What you are asked to do:
Find the word "dimensions" in the records below. List each line containing it.

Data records

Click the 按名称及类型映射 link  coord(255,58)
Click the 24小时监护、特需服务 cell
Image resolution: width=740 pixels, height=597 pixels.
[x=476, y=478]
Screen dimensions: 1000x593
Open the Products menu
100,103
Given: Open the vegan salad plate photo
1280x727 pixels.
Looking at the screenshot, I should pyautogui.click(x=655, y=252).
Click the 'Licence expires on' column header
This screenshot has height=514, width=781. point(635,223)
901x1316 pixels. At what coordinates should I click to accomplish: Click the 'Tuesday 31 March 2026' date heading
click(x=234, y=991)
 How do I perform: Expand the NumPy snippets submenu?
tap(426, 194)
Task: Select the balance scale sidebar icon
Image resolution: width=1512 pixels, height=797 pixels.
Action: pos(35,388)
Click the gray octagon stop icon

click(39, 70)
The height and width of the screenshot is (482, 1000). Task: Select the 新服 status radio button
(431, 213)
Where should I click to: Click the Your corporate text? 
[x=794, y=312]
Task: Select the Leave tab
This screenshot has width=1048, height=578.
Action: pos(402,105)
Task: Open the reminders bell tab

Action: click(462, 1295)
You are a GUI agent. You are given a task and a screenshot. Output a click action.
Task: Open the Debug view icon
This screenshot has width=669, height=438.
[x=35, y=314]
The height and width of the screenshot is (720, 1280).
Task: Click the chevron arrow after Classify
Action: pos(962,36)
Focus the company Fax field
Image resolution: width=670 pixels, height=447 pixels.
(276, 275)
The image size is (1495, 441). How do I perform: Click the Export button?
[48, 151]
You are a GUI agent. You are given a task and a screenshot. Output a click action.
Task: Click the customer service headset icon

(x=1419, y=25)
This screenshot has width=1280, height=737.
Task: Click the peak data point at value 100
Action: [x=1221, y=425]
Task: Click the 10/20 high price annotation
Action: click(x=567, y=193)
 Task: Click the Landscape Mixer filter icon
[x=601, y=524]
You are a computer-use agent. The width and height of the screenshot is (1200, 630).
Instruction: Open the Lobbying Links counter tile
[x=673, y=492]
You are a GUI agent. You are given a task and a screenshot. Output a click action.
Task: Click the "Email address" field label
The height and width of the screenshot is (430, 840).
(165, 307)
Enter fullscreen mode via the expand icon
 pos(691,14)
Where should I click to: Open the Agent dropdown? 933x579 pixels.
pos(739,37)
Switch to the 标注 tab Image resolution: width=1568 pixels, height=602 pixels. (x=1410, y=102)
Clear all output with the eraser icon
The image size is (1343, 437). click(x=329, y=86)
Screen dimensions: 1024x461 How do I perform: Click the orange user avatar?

Finished task:
Screen dimensions: 1000x593
Screen dimensions: 1024x461 How do I perform: Click the orange user avatar?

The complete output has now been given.